= Cedarhill Estate =

Neighbourhood in Ottawa, Ontario, Canada

Cedarhill Estates (also spelled Cedar Hill) is a neighbourhood located in Barrhaven Ward in the west end of Ottawa. Prior to amalgamation in 2001, it was located in Nepean. Together with Orchard Estates and the Onassa Springs development, it is located within the western part of the Ottawa Greenbelt. It is bordered by Fallowfield Road to the south, Cedarview Road to the east, and by Highway 416 to the north and west. It is located northwest of the Barrhaven suburb of the city. The neighbourhood surrounds the Cedarhill Golf Course. The neighbourhood by two nearby interchanges via Highway 416.

It is a community comprising approximately 100 custom homes built on 1 acre lots. They are serviced by city water and streets, but there are no septic sewers. Each property has its own septic system. The properties are zoned country estate lots and the community does not have bus service, sidewalks, or other features of densely populated urban areas.

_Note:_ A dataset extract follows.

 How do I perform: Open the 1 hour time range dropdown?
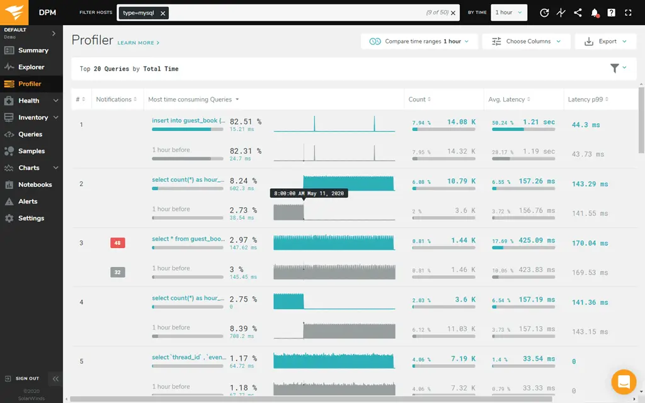click(508, 13)
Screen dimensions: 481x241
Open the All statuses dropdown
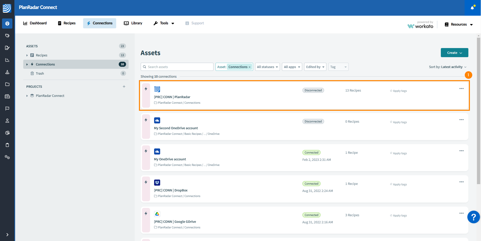click(267, 67)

The neighbourhood was established in 1979.

The Cedarhill Community Association is supported by its residents through voluntary fundraising. Typically, over 80 percent of the community contribute on an annual basis. Community funds are used mainly to grow flowers and plants in community flower beds and to keep the common areas trimmed and weed free.

Nearby schools include St. Patrick, Barrhaven Public, Cedarview, Knoxdale, Mary Honeywell and Greenbank. Nearby high schools are St. Joseph, Sir Robert Borden, John McCrae and Mother Teresa.